1. Define the receptor type, cohort labels, and the exact public-dataset filters you will apply.
2. Choose one clonotype definition, then set a single similarity rule for matching near-identical sequences.
3. Clean the metadata so disease, donor, time since recovery, and chain type stay separate.
4. Compare overlap, clonality, and gene usage on a normalized scale, then test whether the differences hold under a null model.
5. Summarize the antigen-specificity matches and uncertainty in figures that show both the shared patterns and the limits of the data.

Common Pitfalls

• Mixing BCR and TCR records in the same clonotype count, which hides real differences between receptor types.
• Comparing raw sequence counts instead of normalized frequencies, which makes larger datasets look more diverse or more shared than they are.
• Using different clonotype thresholds for different cohorts, which creates overlap that comes from your method instead of the biology.
• Ignoring donor metadata such as severity, tissue source, or collection time, which can turn a recovery signal into noise.
• Treating database hits as confirmed antigen matches, which overstates specificity when the reference evidence is thin.

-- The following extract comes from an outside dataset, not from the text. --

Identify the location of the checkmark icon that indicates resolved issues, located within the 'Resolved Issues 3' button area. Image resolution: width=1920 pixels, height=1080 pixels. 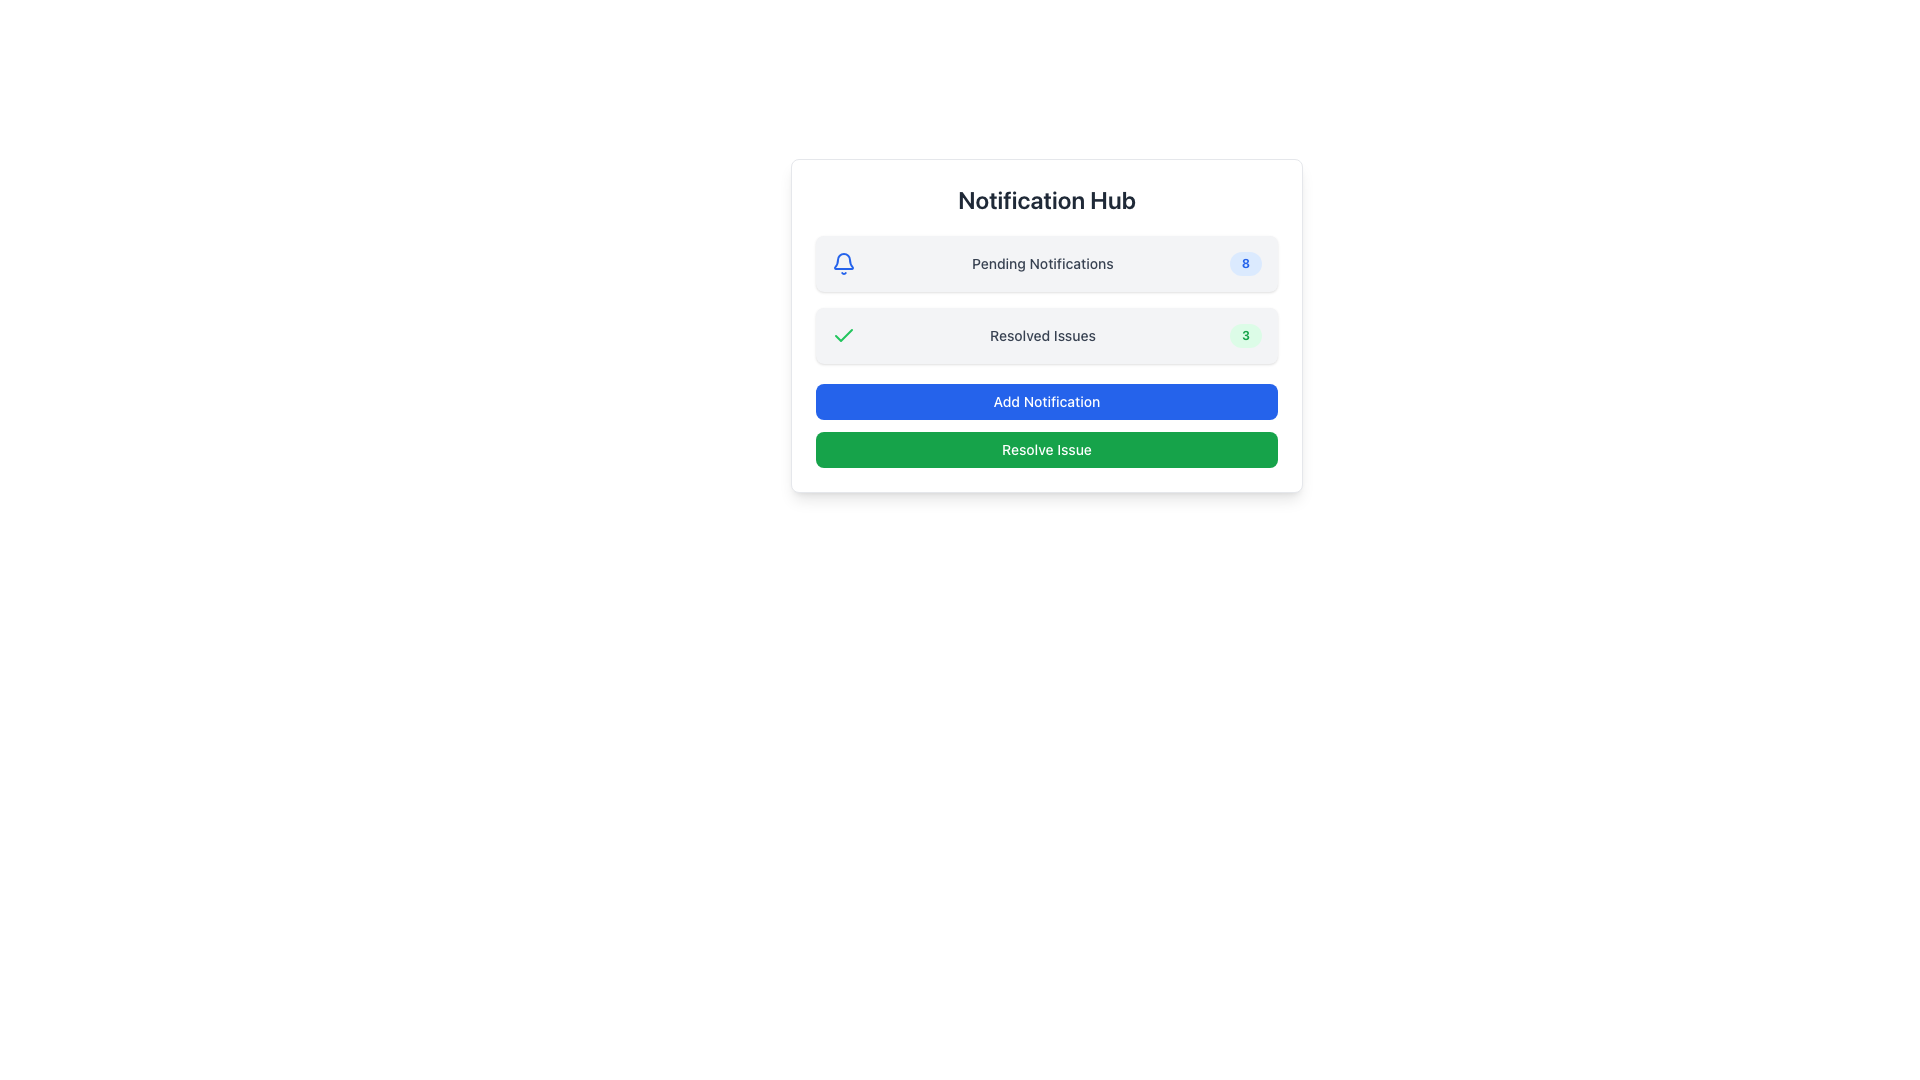
(844, 334).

What Makes This Competitive

This becomes stronger when you compare more than raw overlap. Normalize for sample size, run a null model, and ask whether shared clonotypes still stay above chance. If you add V gene bias, CDR3 length, and antigen-specificity checks, you move from a simple count to a real immunology argument.

Project Variations

• Compare acute and convalescent COVID-19 repertoires to see how public clonotypes change during recovery.
• Focus only on TCR beta chains and test whether shared clonotypes cluster by CDR3 length or V gene usage.
• Swap the infection comparison for vaccine responders versus convalescents to test whether shared clonotypes track exposure type.

Learn More

• iReceptor Plus: Search public immune repertoire datasets and their metadata on the iReceptor portal.
• Observed Antibody Space (OAS): Find large public antibody sequence datasets and downloads on the OAS project site.
• VDJdb: Look up curated T-cell receptor specificities and antigen records in the VDJdb database.
• McPAS-TCR: Search published T-cell receptor specificity pairs in the McPAS-TCR database.
• Immune Epitope Database (IEDB): Find experimentally supported epitope records and antigen annotations on the IEDB site.
• PubMed: Search review articles on public clonotypes, repertoire analysis, and antigen prediction.